Science experiments are being banished from many classrooms because of fears of compensation claims, say scientists.
Experiments are governed by clear safety guidelines
The Institution of Chemical Engineers, which helps promote science in schools, said many primary teachers feared being sued in the event of an accident.
Teachers also avoided practical science because of misunderstandings about health and safety guidelines, it said.
The institution's chief executive Dr David Brown said accidents were far more likely to occur in the playground.
Clear guidelines to ensure pupil safety in the science lab were in place but primary teachers needed the right training to have the confidence to conduct experiments, he added.
Dr Brown said: "There's a general reluctance on the part of primary teachers who don't have science training themselves to embrace anything that might be perceived as having a risk associated with it.
"But it is perfectly possible to do these experiments in a way that doesn't pose an undue safety risk.
"In order to really engage kids with science we have to have some good imaginative demonstrations whether that's with things that go bang or understanding aspects of how plants and animals behave.
"You can do a lot of good science with food and drink, for example," he added.
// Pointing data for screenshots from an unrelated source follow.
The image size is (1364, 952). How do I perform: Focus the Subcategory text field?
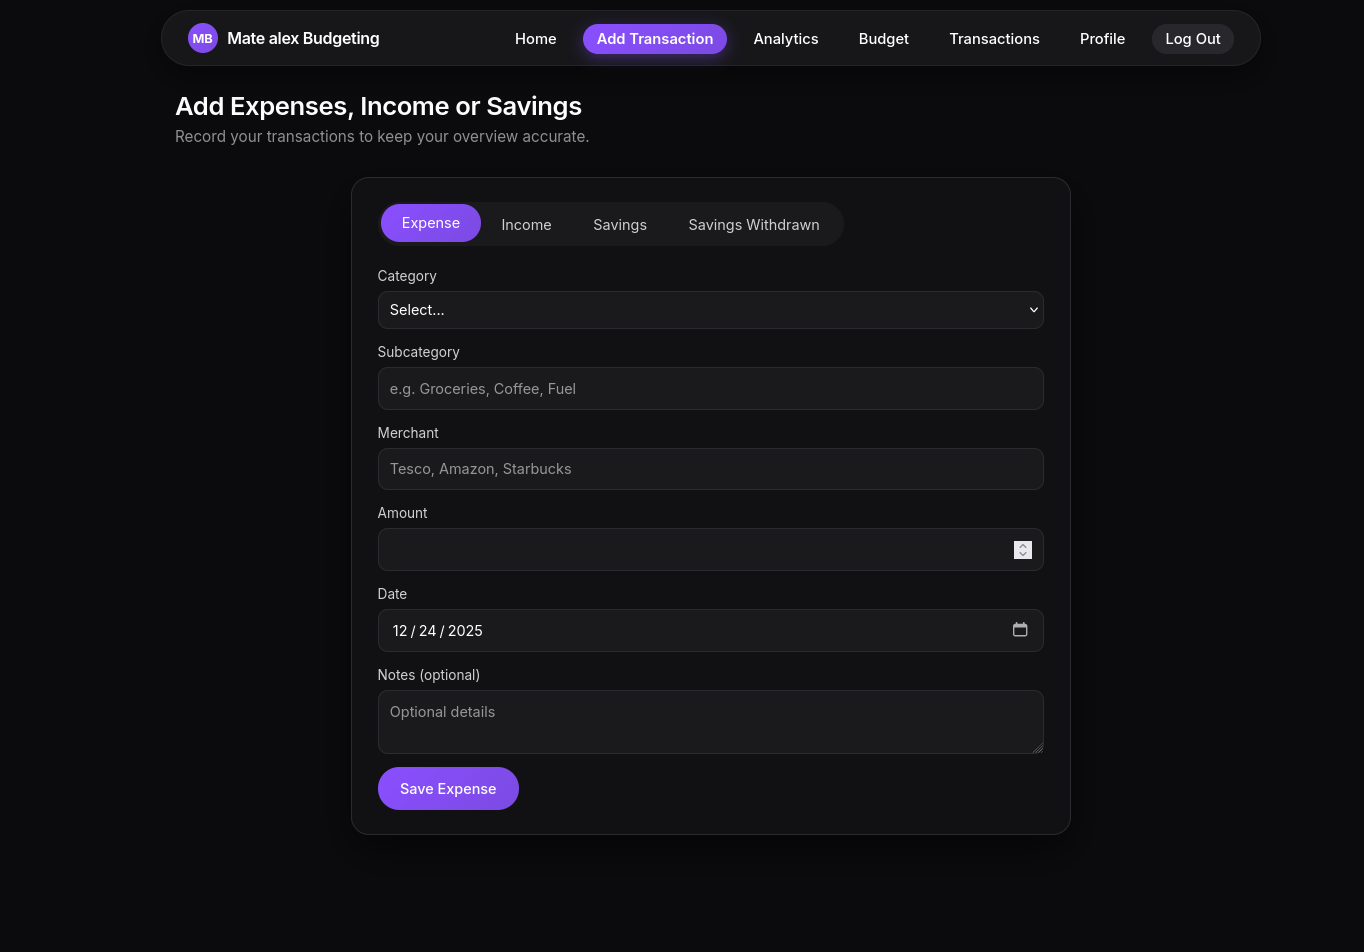click(710, 389)
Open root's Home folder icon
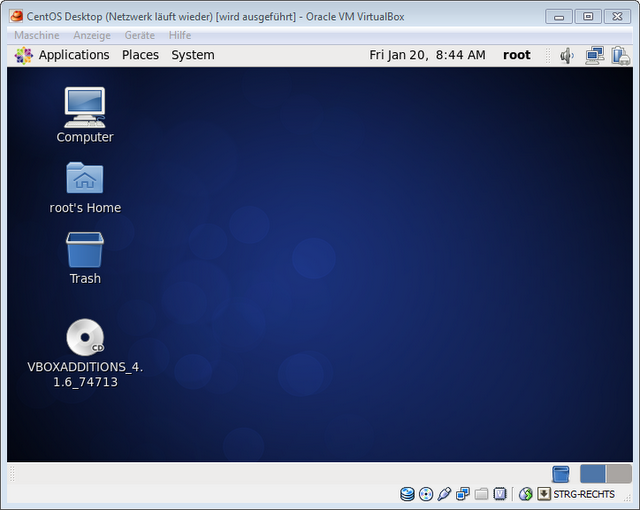 (x=85, y=179)
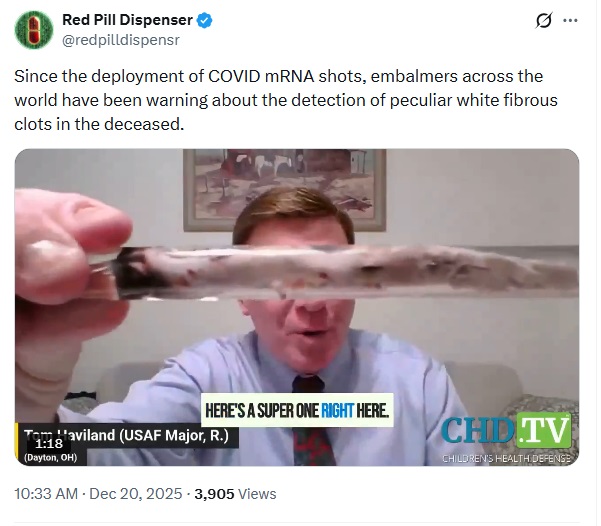The width and height of the screenshot is (601, 526).
Task: Open the Grok slashed-circle icon
Action: point(544,20)
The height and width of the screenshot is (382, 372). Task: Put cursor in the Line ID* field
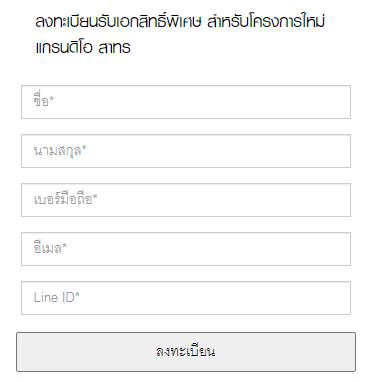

The institution, which works with 600 secondary schools and 100 primary schools in the UK, has received reports of teachers being reluctant to use lighted candles in demonstrations about the role of oxygen in combustion.
They have also avoided demonstrating simple electrical circuits using low voltage power sources and pupils have been prevented from "pond-dipping".
The institution called for common sense in the classroom and more interesting experiments to inspire the next generation of scientists.
Dr Brown called for more training of primary teachers so they could have the confidence to carry out experiments and follow health and safety guidelines.
He also called for all primary schools to have a science graduate on their staff.
A survey carried out by the Save British Science campaign in 2004 suggested more than half of heads of science said they had cancelled practical experiments because of the danger of injury from disruptive behaviour.
The claims are backed by the National Endowment for Science, Technology and the Arts which says although experiments inspire young scientists many teachers are put off by safety rules.